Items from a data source
= = = = =

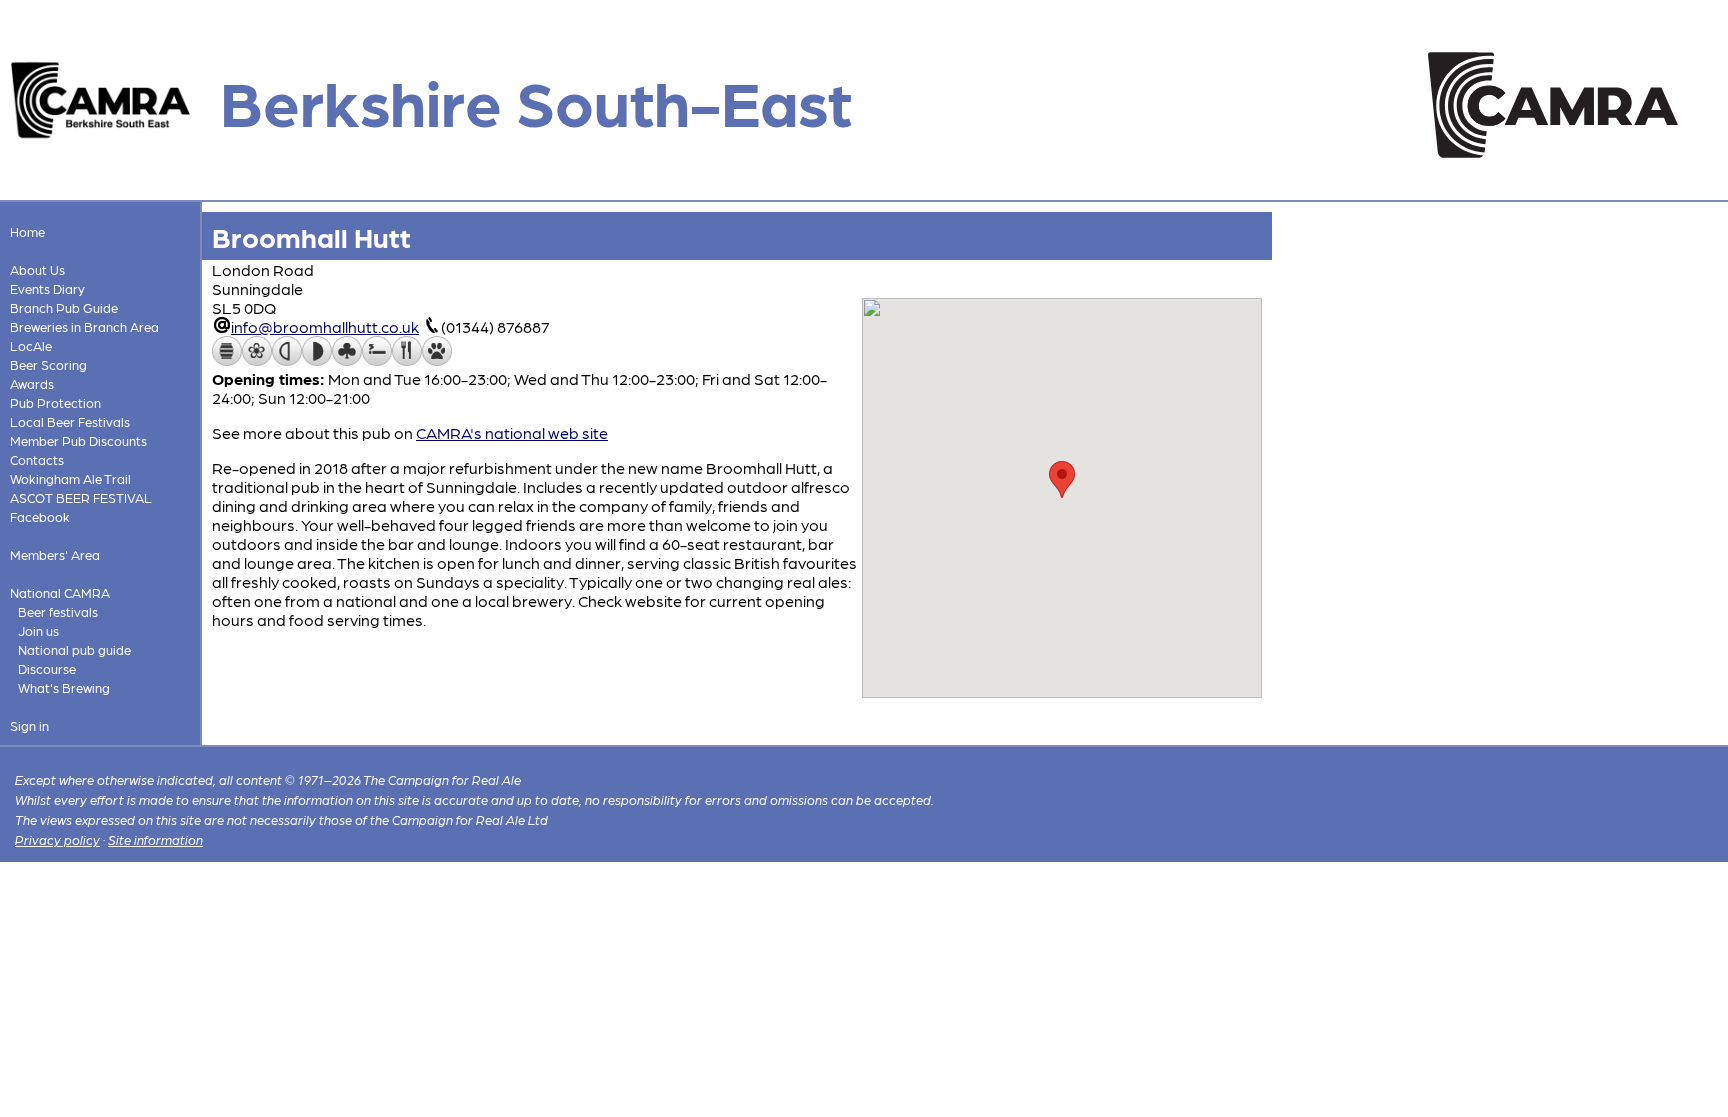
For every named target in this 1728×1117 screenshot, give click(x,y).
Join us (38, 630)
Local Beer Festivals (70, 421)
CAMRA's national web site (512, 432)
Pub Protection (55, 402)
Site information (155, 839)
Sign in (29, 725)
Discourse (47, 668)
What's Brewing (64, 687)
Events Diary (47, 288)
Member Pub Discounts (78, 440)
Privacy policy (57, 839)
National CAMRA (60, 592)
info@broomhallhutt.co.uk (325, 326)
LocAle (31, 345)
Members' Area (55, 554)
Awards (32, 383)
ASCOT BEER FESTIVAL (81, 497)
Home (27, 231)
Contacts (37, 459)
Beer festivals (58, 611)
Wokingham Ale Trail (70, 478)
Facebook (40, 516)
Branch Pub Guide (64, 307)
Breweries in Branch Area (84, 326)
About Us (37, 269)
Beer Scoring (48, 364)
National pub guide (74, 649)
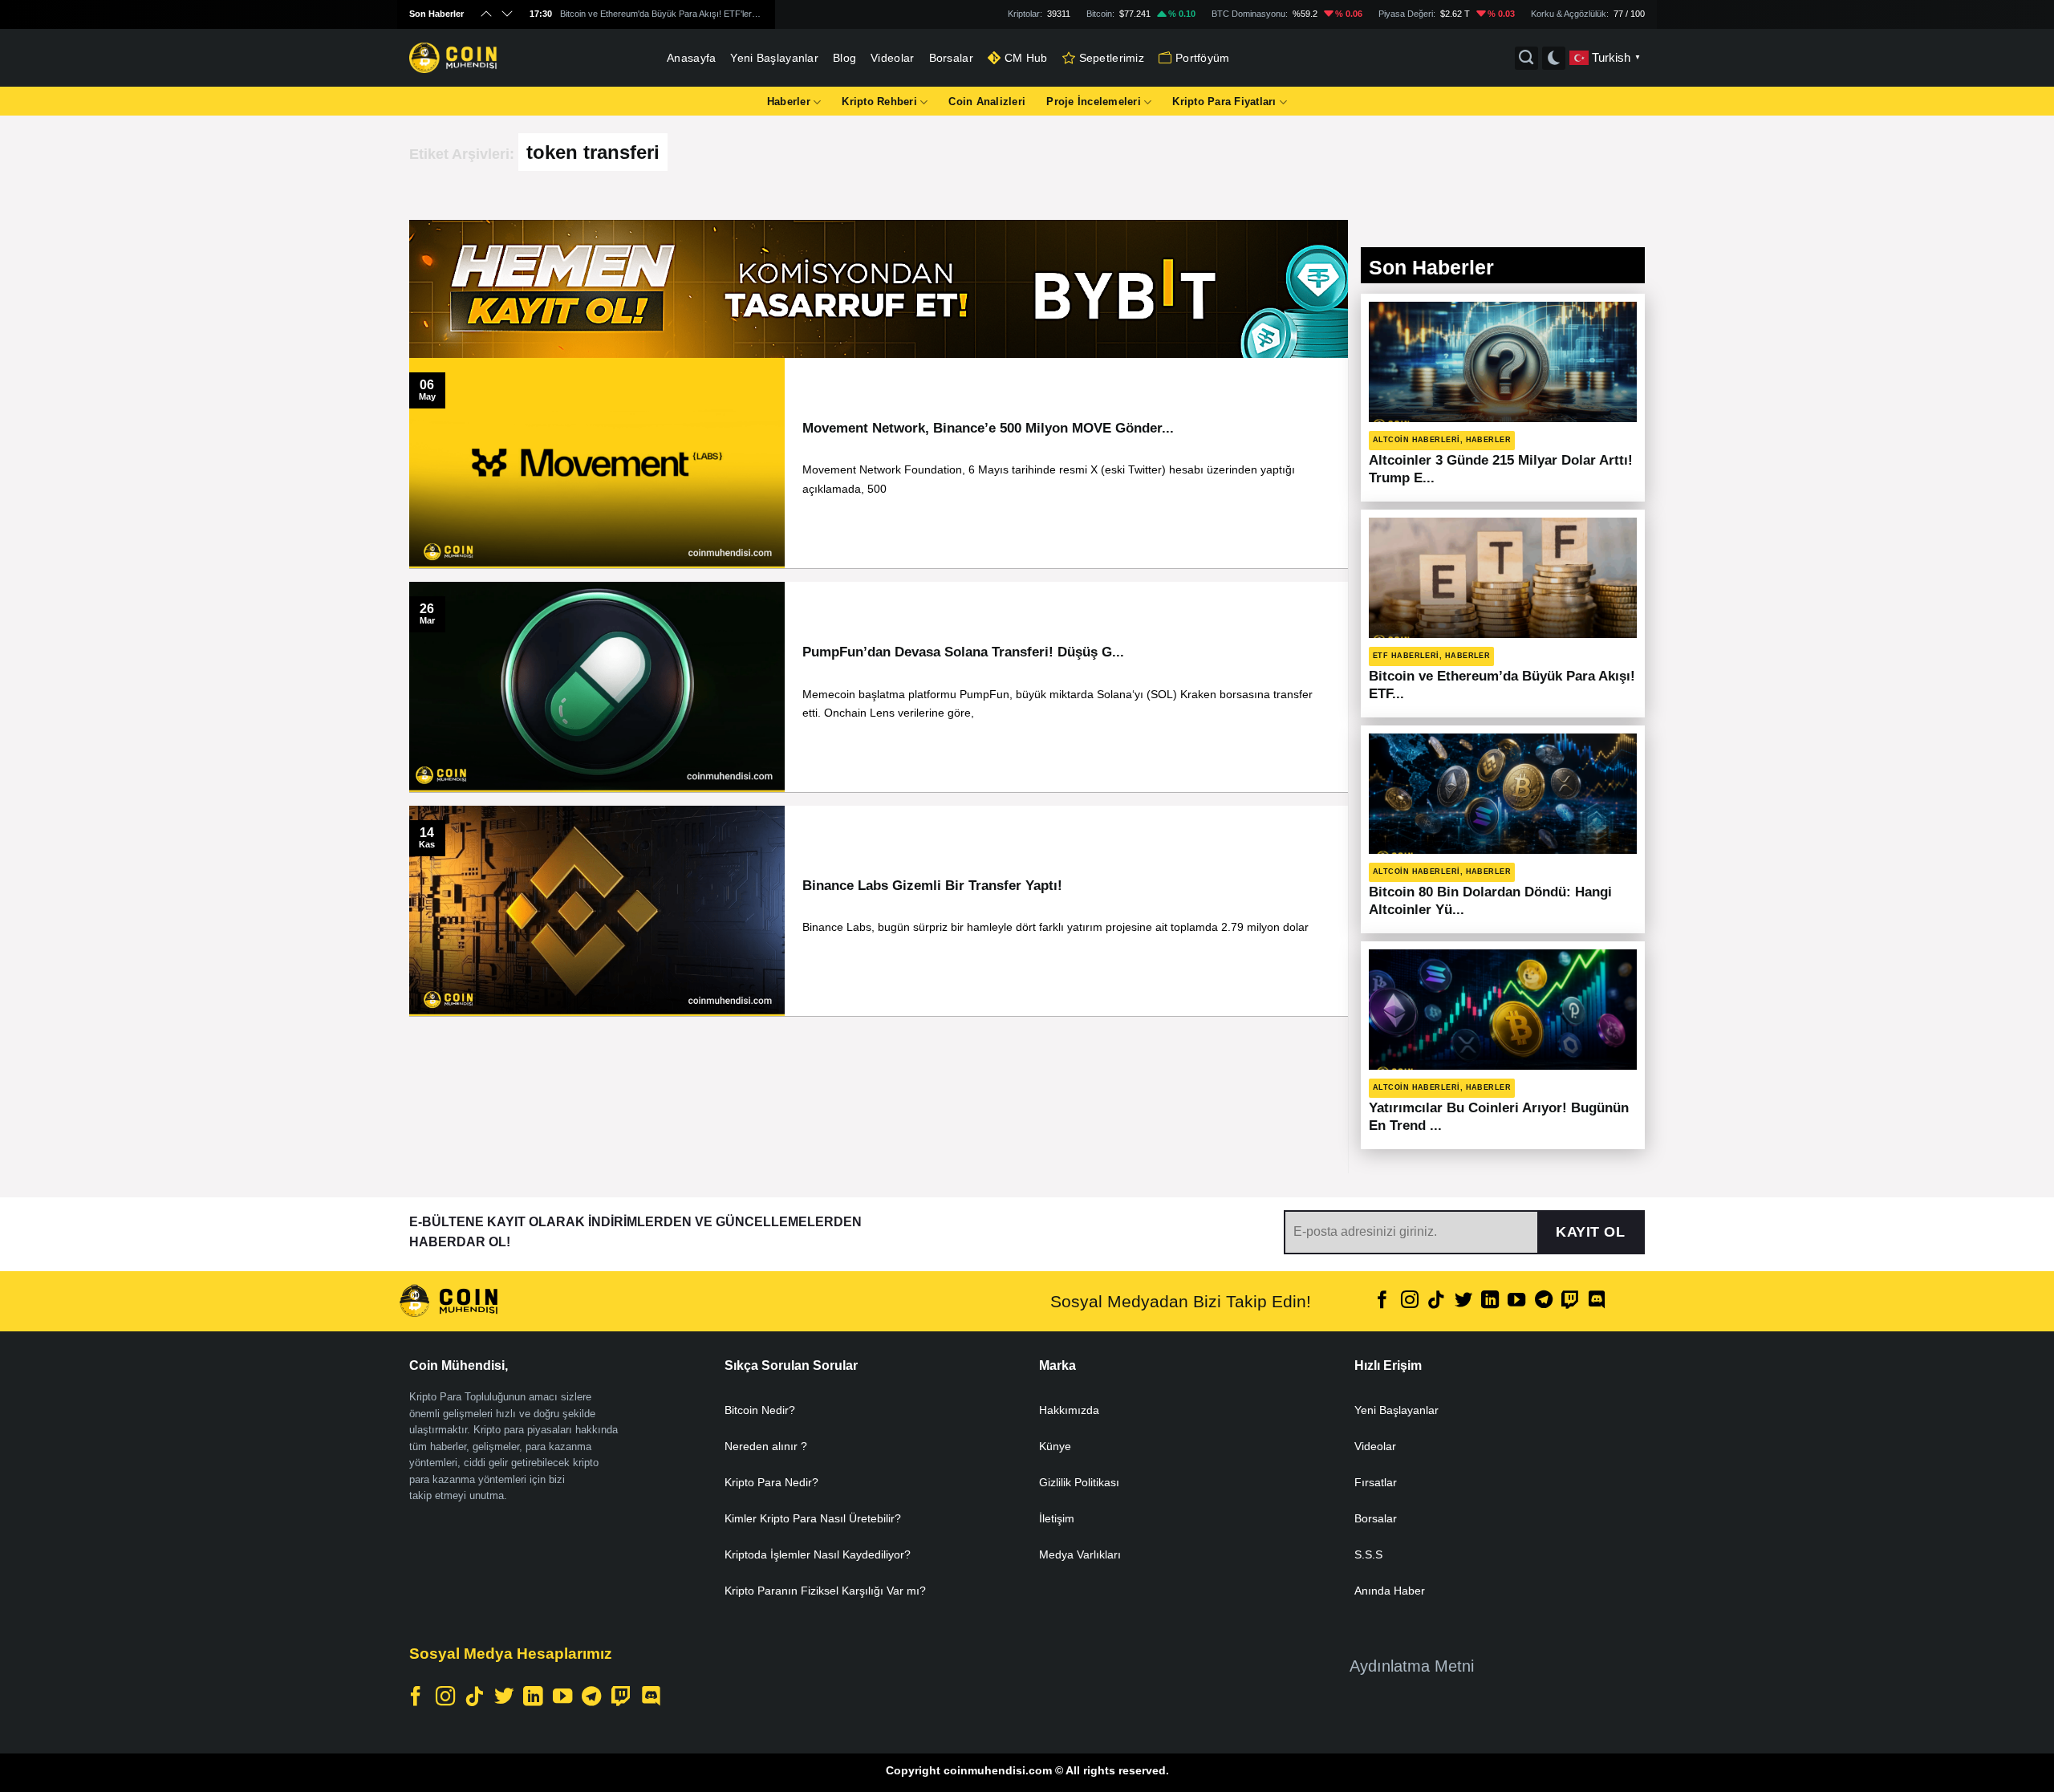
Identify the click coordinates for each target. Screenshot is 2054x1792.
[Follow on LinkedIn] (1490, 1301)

= = = = =

## TASK TO CARRY OUT
The records above must be copied exactly, with no pictures carried over.

## ANSWER SECTION
For every named target in this 1728×1117 screenshot, give click(x,y).
Join us (38, 630)
Local Beer Festivals (70, 421)
CAMRA's national web site (512, 432)
Pub Protection (55, 402)
Site information (155, 839)
Sign in (29, 725)
Discourse (47, 668)
What's Brewing (64, 687)
Events Diary (47, 288)
Member Pub Discounts (78, 440)
Privacy policy (57, 839)
National CAMRA (60, 592)
info@broomhallhutt.co.uk (325, 326)
LocAle (31, 345)
Members' Area (55, 554)
Awards (32, 383)
ASCOT BEER FESTIVAL (81, 497)
Home (27, 231)
Contacts (37, 459)
Beer festivals (58, 611)
Wokingham Ale Trail (70, 478)
Facebook (40, 516)
Branch Pub Guide (64, 307)
Breweries in Branch Area (84, 326)
About Us (37, 269)
Beer Scoring (48, 364)
National pub guide (74, 649)
Identify the click coordinates for each target. Screenshot is 2054x1792.
[Follow on LinkedIn] (1490, 1301)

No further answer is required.